**** Okuma Metni

Pandemi gibi tüm toplumu ilgilendiren durumlarda da şahsi sağlık problemlerinde de en önemli hususun “tam ve doğru” bilgilendirme olduğunu savunurum.
Tam ve doğru bilgilendirilenlerin kafalarında soru işareti olmaz, sağdan soldan duyacakları rivayetlere inanmazlar, “gerçekçi davranış” sergilerler.
Sağlık Bakanlığı’ nın bu salgındaki en stratejik hatasının her akşam açıkladığı korona tablosundan kaynaklandığını düşünüyorum.
Ben olsam, hasta sayısını, vaka sayısını, ağır hasta sayısını, yoğun bakımdaki hasta sayısını, vefat sayısını, ölenlerin altta yatan hastalıklarını, test yapılma endikasyonlarını ve test sonuçlarının dökümünü tam ve net olarak açıklardım.
Korkutma metodu taraftarı olmadığım gibi küçümseme metodu da bana göre yanlıştır.
Halkın bu tedbirlere hükumet istediği veya ceza yememek için değil kendi sağlıkları, kendi iyilikleri için uymaları gerektiğini benimsemesi sağlanmalıdır.
Çok korkutulandan da çok gevşetilenden de doğru davranış içinde olmaları beklenemez.

********

Yapılacak Çalışmalar —
1. Metne göre yazar, Sağlık Bakanlığı'nın bu salgındaki en stratejik hatasının neyden kaynaklandığını düşünüyor?
2. Metinde yazarın, kendisi olsa tam ve net olarak açıklayacağını söylediği bilgilerin tamamını sıralayın.
3. Metni "Sağlık Bakanlığı’ nın" ifadesinden "net olarak açıklardım." ifadesine kadar yeniden yazın; bu bölümde "vefat" kelimesinin yerine "ölüm" kelimesini koyun.

**** Verilen Kayıtlar

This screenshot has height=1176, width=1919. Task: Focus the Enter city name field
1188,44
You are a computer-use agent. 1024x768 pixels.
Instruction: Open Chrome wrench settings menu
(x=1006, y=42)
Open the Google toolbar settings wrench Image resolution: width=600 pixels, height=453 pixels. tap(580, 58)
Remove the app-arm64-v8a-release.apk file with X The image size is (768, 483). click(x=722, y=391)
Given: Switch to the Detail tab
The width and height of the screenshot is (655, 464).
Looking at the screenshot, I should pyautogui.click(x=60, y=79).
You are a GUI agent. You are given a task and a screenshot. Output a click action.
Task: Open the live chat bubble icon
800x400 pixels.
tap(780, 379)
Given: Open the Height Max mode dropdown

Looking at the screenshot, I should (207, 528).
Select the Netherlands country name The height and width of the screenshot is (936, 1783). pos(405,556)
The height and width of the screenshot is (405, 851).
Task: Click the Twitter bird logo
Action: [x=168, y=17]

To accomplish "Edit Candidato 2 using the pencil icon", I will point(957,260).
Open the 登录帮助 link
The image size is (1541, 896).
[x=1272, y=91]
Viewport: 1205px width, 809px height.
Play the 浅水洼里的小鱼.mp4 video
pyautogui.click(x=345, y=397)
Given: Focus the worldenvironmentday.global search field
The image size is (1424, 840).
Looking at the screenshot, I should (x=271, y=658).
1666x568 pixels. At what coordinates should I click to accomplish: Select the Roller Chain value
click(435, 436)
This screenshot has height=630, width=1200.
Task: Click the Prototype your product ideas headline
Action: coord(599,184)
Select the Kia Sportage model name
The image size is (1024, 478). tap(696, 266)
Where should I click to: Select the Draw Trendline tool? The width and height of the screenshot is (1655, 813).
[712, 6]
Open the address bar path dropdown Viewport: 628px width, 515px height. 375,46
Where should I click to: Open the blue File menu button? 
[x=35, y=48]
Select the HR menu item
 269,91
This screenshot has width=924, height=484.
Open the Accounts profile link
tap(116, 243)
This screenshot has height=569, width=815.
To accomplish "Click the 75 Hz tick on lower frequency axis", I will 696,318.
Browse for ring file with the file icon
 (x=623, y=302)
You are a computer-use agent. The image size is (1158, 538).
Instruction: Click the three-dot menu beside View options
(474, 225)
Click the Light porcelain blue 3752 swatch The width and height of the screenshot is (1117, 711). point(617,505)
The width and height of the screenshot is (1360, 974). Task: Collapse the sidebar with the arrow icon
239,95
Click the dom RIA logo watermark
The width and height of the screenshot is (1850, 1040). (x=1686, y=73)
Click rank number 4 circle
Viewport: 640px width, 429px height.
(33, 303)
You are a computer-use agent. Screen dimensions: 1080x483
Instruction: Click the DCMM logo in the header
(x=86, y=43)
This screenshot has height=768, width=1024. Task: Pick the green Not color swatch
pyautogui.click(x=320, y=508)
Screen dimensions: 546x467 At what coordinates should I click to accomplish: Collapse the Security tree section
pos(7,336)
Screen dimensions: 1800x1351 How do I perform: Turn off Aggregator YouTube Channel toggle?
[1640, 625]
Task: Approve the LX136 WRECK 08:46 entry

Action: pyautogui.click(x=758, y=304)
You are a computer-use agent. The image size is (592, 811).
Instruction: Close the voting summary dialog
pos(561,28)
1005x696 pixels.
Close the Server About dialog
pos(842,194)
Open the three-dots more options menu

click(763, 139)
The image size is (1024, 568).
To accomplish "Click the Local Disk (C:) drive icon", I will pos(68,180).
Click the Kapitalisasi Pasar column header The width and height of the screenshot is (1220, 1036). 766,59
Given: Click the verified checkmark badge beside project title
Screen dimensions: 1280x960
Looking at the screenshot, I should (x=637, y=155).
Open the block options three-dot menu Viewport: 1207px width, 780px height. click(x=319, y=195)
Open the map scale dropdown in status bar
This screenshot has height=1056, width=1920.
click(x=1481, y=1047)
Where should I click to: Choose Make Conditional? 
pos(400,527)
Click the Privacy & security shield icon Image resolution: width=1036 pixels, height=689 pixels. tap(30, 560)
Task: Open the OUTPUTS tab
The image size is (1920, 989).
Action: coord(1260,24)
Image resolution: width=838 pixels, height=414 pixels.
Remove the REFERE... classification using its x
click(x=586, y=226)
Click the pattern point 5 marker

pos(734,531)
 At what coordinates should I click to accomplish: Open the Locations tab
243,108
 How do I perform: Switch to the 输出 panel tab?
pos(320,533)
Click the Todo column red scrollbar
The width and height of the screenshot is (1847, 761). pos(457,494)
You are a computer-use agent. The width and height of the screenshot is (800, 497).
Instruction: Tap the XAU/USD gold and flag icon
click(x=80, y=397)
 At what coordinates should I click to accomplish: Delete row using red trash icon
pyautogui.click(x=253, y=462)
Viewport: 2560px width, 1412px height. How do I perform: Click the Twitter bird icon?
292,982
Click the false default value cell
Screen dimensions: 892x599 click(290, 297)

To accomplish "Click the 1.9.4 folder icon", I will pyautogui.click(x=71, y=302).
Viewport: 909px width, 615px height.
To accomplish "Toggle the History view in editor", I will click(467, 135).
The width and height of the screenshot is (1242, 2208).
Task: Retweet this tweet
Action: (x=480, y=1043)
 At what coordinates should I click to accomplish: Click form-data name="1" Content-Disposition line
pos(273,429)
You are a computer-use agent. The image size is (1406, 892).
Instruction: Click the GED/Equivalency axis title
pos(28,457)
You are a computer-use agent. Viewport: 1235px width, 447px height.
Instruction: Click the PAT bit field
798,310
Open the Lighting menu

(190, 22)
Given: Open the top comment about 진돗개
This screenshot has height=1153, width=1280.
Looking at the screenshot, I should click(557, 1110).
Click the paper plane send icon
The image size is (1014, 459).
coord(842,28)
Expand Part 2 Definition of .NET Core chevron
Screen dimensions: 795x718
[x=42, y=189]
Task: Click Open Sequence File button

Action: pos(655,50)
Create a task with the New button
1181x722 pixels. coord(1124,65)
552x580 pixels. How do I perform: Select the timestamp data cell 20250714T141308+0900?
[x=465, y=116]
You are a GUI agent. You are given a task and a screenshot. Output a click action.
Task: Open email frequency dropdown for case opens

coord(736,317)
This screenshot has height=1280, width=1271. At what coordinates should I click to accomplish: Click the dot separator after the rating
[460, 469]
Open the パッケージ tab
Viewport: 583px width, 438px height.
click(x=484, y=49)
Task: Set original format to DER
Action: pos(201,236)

********

Cevap Anahtarı —
1. Bakanlığın her akşam açıkladığı korona tablosundan kaynaklandığını düşünüyor.

2.
- Hasta sayısı
- Vaka sayısı
- Ağır hasta sayısı
- Yoğun bakımdaki hasta sayısı
- Vefat sayısı
- Ölenlerin altta yatan hastalıkları
- Test yapılma endikasyonları
- Test sonuçlarının dökümü

3.
Sağlık Bakanlığı’ nın bu salgındaki en stratejik hatasının her akşam açıkladığı korona tablosundan kaynaklandığını düşünüyorum.
Ben olsam, hasta sayısını, vaka sayısını, ağır hasta sayısını, yoğun bakımdaki hasta sayısını, ölüm sayısını, ölenlerin altta yatan hastalıklarını, test yapılma endikasyonlarını ve test sonuçlarının dökümünü tam ve net olarak açıklardım.